Dachshund with a Swollen Face
What’s Wrong With My Dog’s Face?
“Doc, Gertrude’s face looks wrong. She was just sitting on her dog bed in the living room and now this,” said the darlin’ dapple dachshund’s worried dad.
Gertrude is a ball of energy. So, immediately something sounds “off.” Why would this little spitfire sit quietly on her bed in the middle of the afternoon?
“Where was she a half hour before this happened?” asked Doc Truli.
“She was out back in the yard, chasing a squirrel,” said Gertrude’s dad.
“Looks like she was either bitten by a bee or insect or had an allergic reaction,” said Doc Truli, flicking a syringe full of clear liquid allergy relief medication. Gertrude needed two shots of medicine to get her face to stop swelling up.
“If you look closely, her left side looks bigger than the right side. I’ll bet an insect bit her,” said Doc Truli.
What to Expect as an Allergic Swelling Goes Away
First, we stop the allergic reaction with medication. The swelling is caused by edema (pronounced eh-dee-ma). If you understand that edema is fluid build-up within the tissues of the body, not between the layers like an abscess pocket, then you understand how the body has to absorb the fluid back into the bloodstream over time.
(With a pocket of fluid, like pus, we can surgically drain the fluid and relieve the uncomfortable pressure.)
The swollen allergic muzzle will begin to go back to normal, but not before gravity starts pulling some of the edema fluid through the tissue layers and under the chin.
“It is perfectly normal for a soft swelling to form under the chin after a swollen allergic face on a dog. It is not a new symptom, it’s just the effect of gravity on the extra fluid,” says Doc Truli.
Follow-up Care for a Swollen Face Allergic Reaction
If your dog starts having breathing problems, that means the edema swelling could be around the throat, or in the lungs. Get to a veterinarian right away; breathing problems can be life-threatening.

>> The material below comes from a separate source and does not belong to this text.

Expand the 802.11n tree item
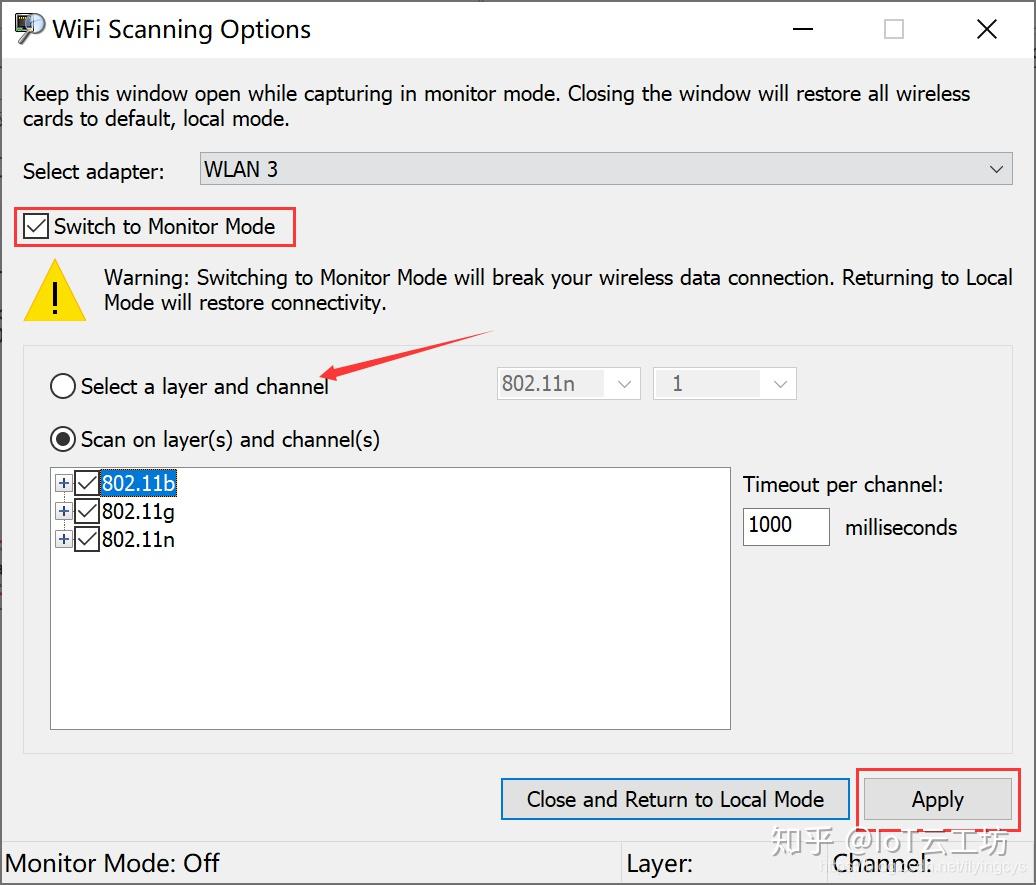The width and height of the screenshot is (1036, 885). (63, 539)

Your dog might be very tired from the allergic reaction, the healing process, and the medications. Let him or her rest in a dark, quiet room.

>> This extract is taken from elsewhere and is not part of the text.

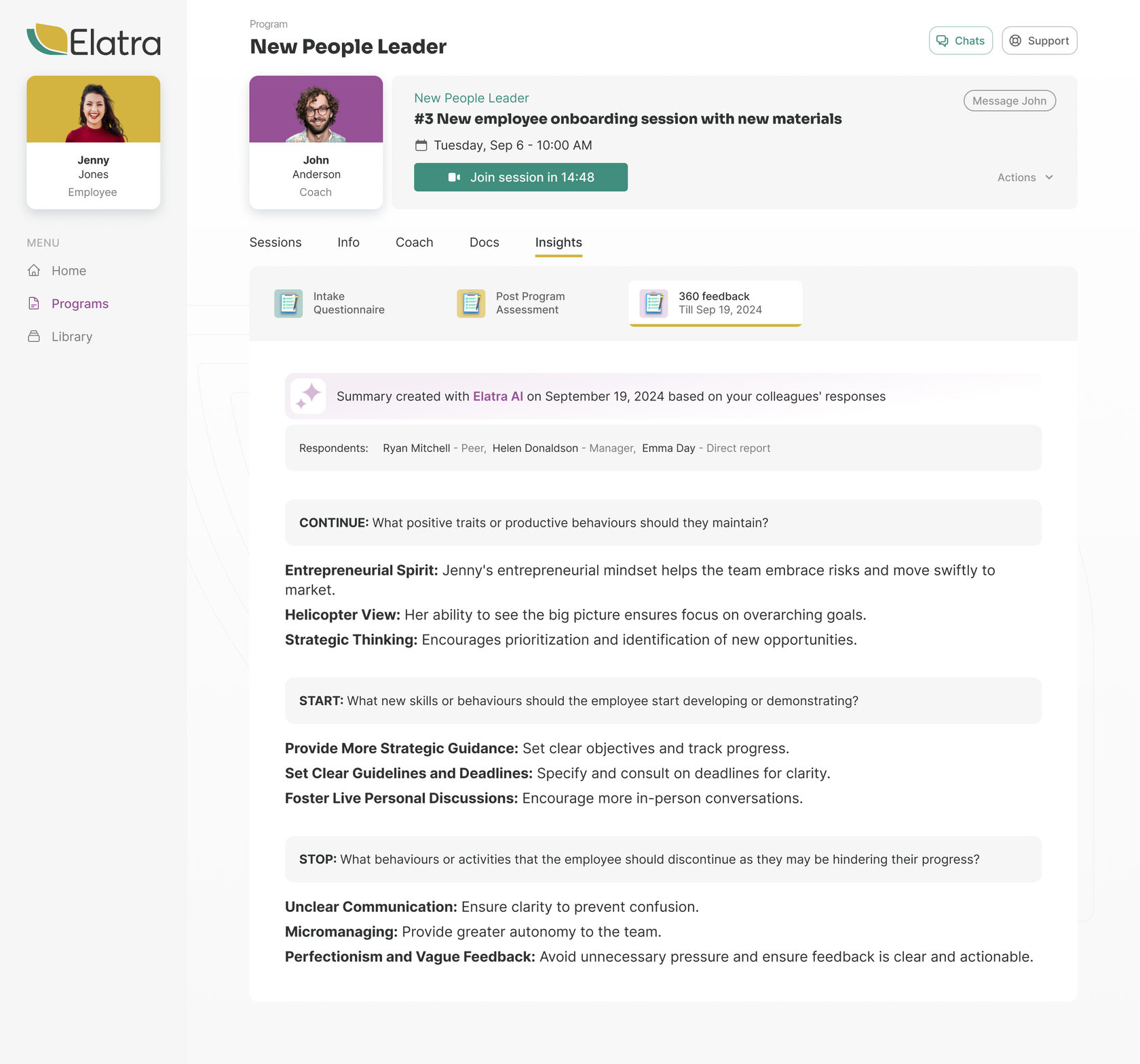Select the Post Program Assessment clipboard icon

pos(470,303)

Ask your veterinarian how long the medications will last. Many meds we use for allergic reactions wear off before the reaction is done. Your vet will let you know if your pet needs to stay under observation in the hospital, go home, or needs repeated doses of oral medication at home until the reaction is safely passed.
Gretchen must have been bitten in the yard. She felt “funny,” so she can into the house and rested on her bed. Her dad could not see anything wrong until her face looked swollen. Then he knew he had to do something for her and came to see Doc Truli.
Thirty minutes after the medication injections, Gretchen’s face swelling was smaller. Her dad repeated her medications at home in 6 hours and she recovered fully. We still do not know who (or what) bit her, but life is like that!